* _THE DATA_:
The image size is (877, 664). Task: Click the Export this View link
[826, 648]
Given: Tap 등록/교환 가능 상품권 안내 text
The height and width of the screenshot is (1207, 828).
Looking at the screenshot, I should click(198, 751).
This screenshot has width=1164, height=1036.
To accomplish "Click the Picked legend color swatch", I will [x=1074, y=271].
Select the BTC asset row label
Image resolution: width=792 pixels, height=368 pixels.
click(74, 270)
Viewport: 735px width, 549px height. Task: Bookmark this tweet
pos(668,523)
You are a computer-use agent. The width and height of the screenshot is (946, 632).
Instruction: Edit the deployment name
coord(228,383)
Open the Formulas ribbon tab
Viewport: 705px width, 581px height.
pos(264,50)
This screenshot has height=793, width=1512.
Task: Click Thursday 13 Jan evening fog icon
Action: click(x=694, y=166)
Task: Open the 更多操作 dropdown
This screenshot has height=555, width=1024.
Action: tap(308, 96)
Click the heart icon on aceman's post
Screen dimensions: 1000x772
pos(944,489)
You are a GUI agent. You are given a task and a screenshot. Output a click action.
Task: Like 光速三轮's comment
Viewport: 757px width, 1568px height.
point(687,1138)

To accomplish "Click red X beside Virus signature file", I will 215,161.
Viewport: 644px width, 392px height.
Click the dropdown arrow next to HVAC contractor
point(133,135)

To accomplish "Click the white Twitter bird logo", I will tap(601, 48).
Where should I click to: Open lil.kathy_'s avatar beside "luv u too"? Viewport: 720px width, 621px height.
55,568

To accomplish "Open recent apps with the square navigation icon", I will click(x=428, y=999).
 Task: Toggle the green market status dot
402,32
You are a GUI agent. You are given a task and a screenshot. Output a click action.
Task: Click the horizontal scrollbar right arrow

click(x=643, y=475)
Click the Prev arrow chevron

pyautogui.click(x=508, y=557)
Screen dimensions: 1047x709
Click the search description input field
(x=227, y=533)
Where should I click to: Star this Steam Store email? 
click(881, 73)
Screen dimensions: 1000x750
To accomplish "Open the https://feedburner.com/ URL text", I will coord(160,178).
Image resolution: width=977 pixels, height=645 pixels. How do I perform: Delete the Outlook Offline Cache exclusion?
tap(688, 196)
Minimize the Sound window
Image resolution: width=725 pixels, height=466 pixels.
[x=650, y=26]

* _TASK INSTRUCTIONS_:
State how many lines of the data above contain the string "will", and give no other words.

* _TASK RESPONSE_:
5